# Extracted text
--- START ---
Santropic had great papers on that. So the understanding of what the models are doing on a higher level has progressed a lot, but then it's still an understanding of what smaller models do, not the biggest ones. But it's not so much that these patterns don't apply to bigger models. They do. It's just the bigger models just do so many things at the same time that there is some limit to what you can understand.

But I think this limit is is a bit more fundamental than people think. It's like every very complex system, you can only understand so many things, and then you don't. Right?

Thank you for all of this. I'd love now to to talk about 5.1 and do a little bit of a deep dive on all the latest stuff that you guys have released in the last couple of weeks, which has been very impressive in particular as a user. I think that the 5.1 moniker doesn't do justice to the evolution between five point one and five. It feels like a much larger improvement than the number would indicate from, again, my perspective as a user. Walk us, maybe through the evolution of, from GPT four to five to 5.1.

What has actually changed?

That that's a very tough question. I think less than you think. It's, no. I mean, the from GPT four to five, I think the biggest thing that changed is reasoning, meaning RL and synthetic data. As I told you, the pretraining part in that time frame was mostly about making things cheaper, not making things better.

So, of course, the price has changed dramatically too. Right? Thousand times, I think, or some of these orders of magnitude. The the main improvements from four to five is adding reasoning with reinforcement learning, and this allowed to generate synthetic data, which also improves the model. So that's the that's the big picture.

In addition to that, ChatGPT is is now a product used by a lot of people. So the the post training team has learned a tremendous number of lessons, and it's added you know, things clearly experimented, wanted the model to be very nice to you, then turned out to be too nice. Then now when a lot of people use it, you need to be really careful about safety. Right? There may be people that are in distress using the model.

The model needs to do something reasonable in these cases. It was not trained for it before. Now it is, and and it makes the model much better. But, you know, you in the same time, you don't want to refuse to answer any question that has any sign of anything. So so as you work on these things, you make the model much better in use, not not just for the people in distress, but but for everyone who wants questions answered, but the answers to be reasonable.

And, you know, the what's these things called hallucinations? It's still with us to some extent, but dramatically less than than two years ago. Some part of that is because reinforcement learning can now use tools and gather data, and it also encourages the model to to, like, know you know, verify what it's doing. So that's an emergent thing from from this reinforcement learning of reasoning. But, also, you just add data because you realize sometimes the model should say, I don't know.
--- END ---
# Provided material
--- START ---
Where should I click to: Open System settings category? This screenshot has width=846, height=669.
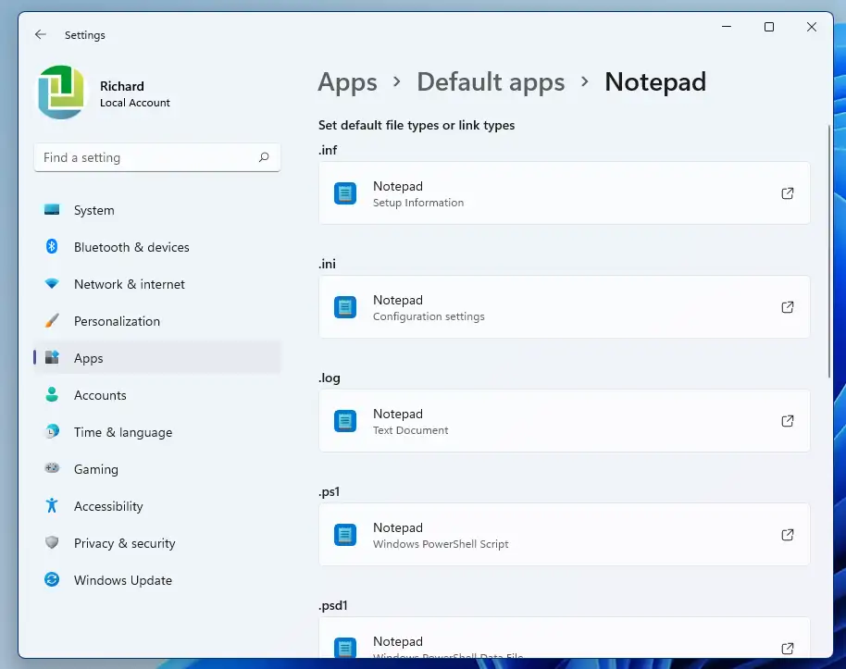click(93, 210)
--- END ---
--- START ---
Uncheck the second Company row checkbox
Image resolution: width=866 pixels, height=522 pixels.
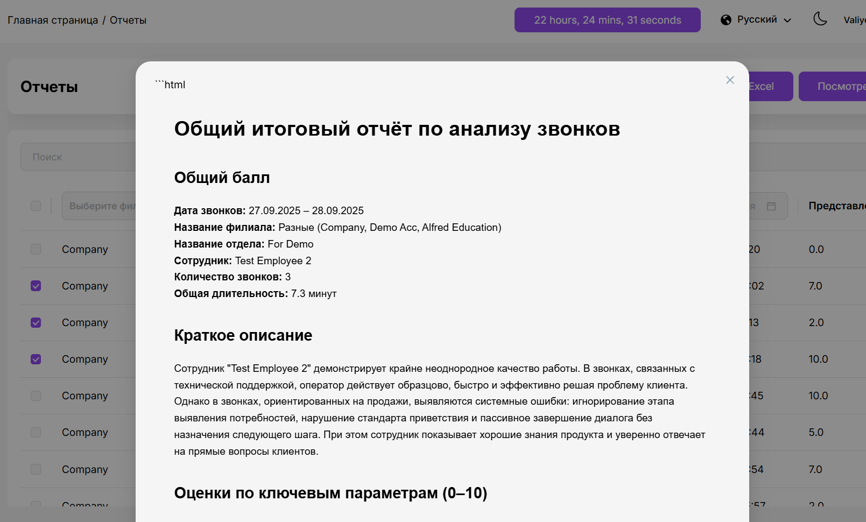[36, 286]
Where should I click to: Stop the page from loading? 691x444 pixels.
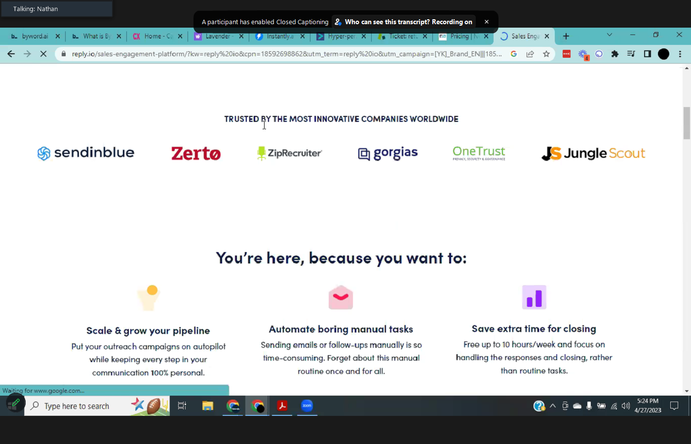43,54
--- END ---
--- START ---
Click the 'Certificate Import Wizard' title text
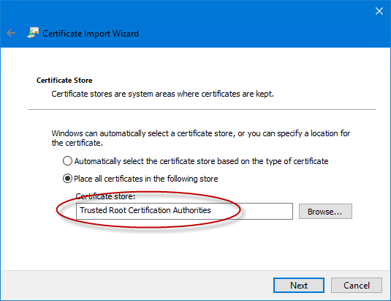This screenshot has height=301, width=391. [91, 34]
--- END ---
# Directions
**a.** Copy the stretch of the interview transcript from "Thank you for" through "making things better.".
**b.** In the interview transcript, what does the speaker say the pretraining work between GPT four and five was mostly about?
The data is separate material and has no connection to the interview transcript.

# Task results
**a.**
Thank you for all of this. I'd love now to to talk about 5.1 and do a little bit of a deep dive on all the latest stuff that you guys have released in the last couple of weeks, which has been very impressive in particular as a user. I think that the 5.1 moniker doesn't do justice to the evolution between five point one and five. It feels like a much larger improvement than the number would indicate from, again, my perspective as a user. Walk us, maybe through the evolution of, from GPT four to five to 5.1.

What has actually changed?

That that's a very tough question. I think less than you think. It's, no. I mean, the from GPT four to five, I think the biggest thing that changed is reasoning, meaning RL and synthetic data. As I told you, the pretraining part in that time frame was mostly about making things cheaper, not making things better.

**b.** Making things cheaper, not making things better.